EXERCISE PROMPT: Could you repeat, word for word, the line with "Instruction: Click the" and every line after it in the records below, leaving out any pictures?
DATA START
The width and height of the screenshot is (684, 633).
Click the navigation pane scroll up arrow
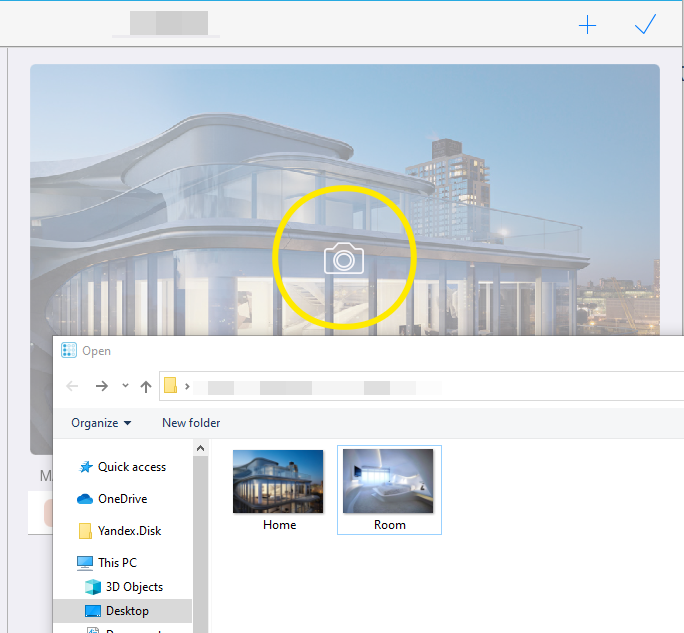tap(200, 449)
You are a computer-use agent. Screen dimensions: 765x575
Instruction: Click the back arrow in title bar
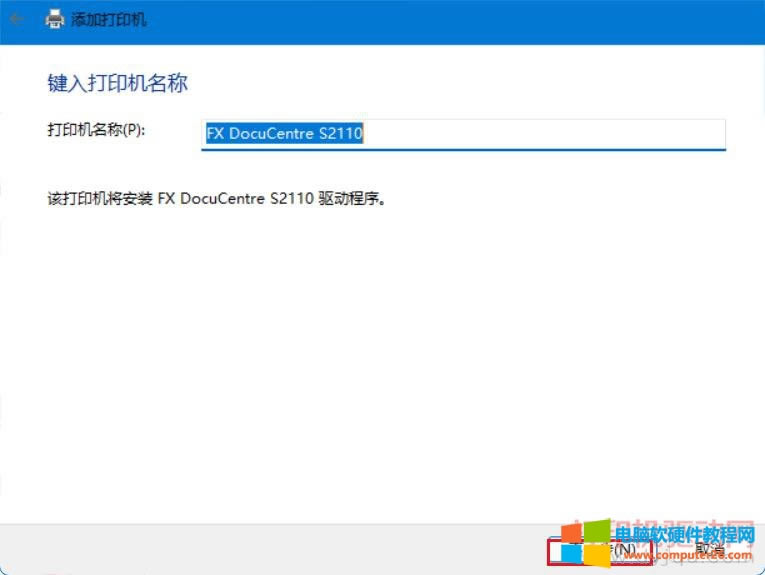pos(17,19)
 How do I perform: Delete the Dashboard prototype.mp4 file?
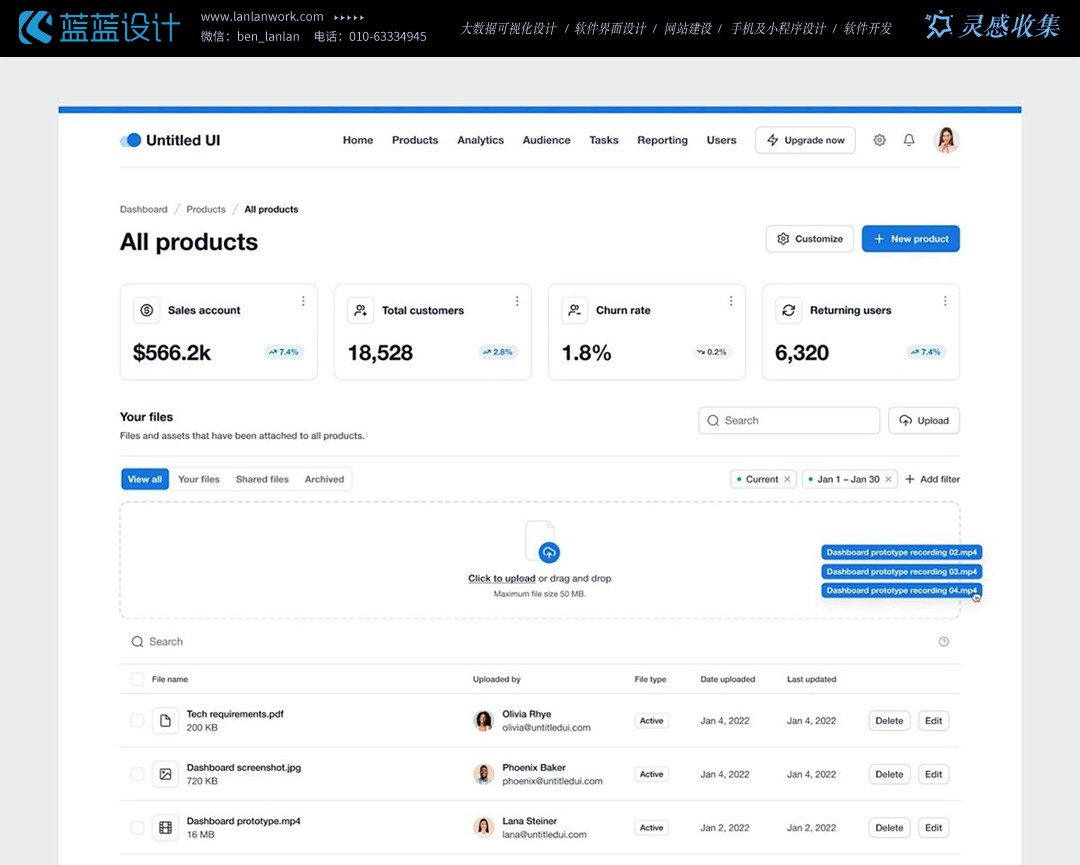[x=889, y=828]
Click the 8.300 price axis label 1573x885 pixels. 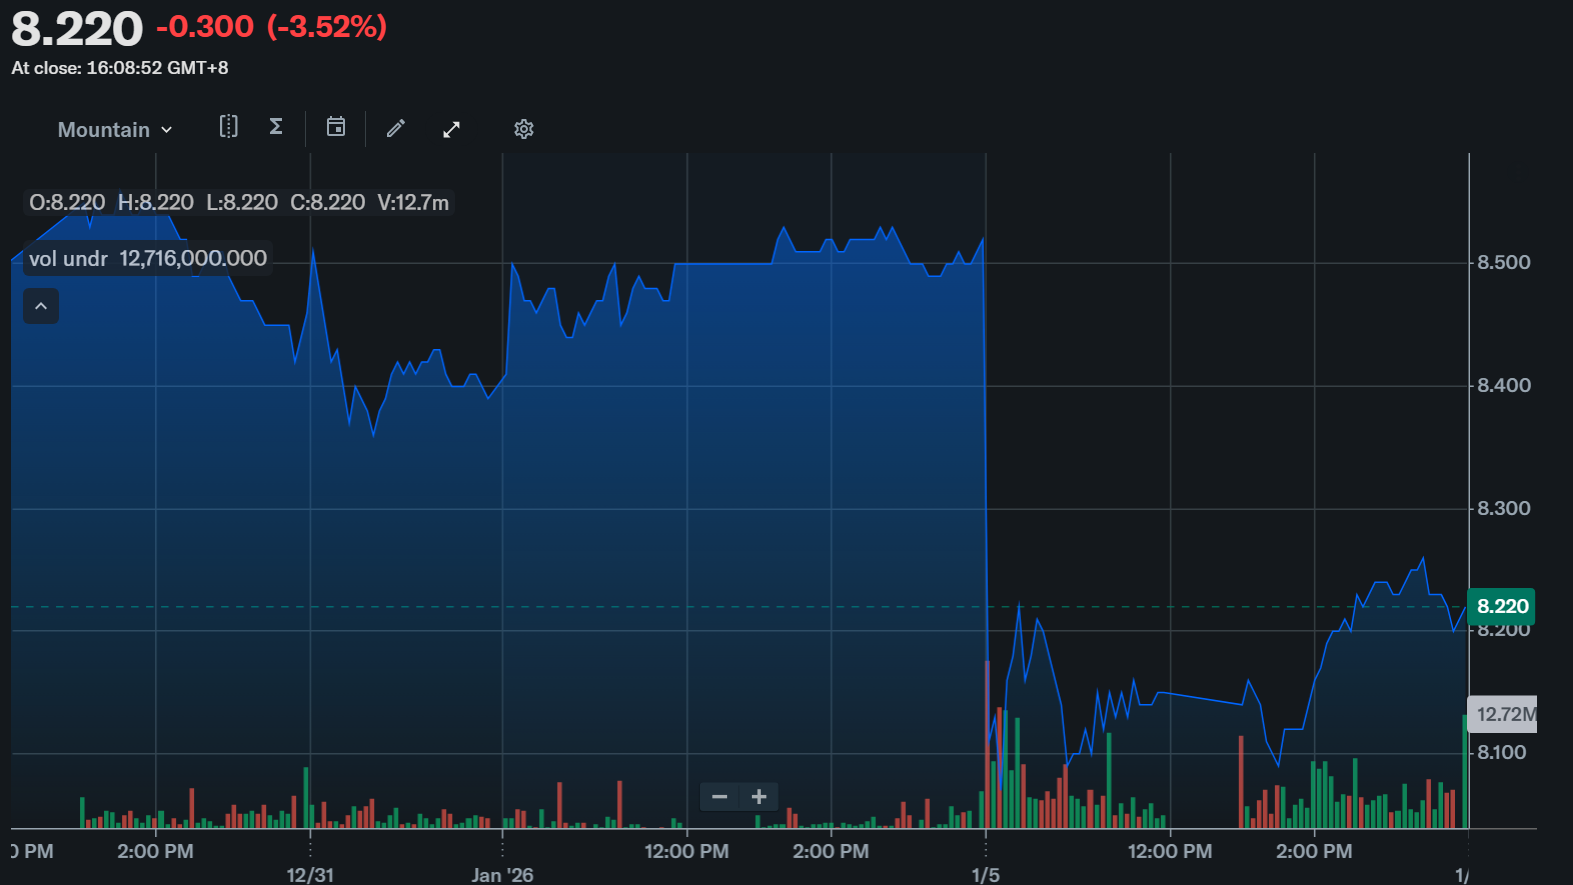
DATA END
EXPECTED ANSWER:
Instruction: Click the back arrow in title bar
pos(17,19)
 How do I perform: Delete the Dashboard prototype.mp4 file?
[x=889, y=828]
Click the 8.300 price axis label 1573x885 pixels. 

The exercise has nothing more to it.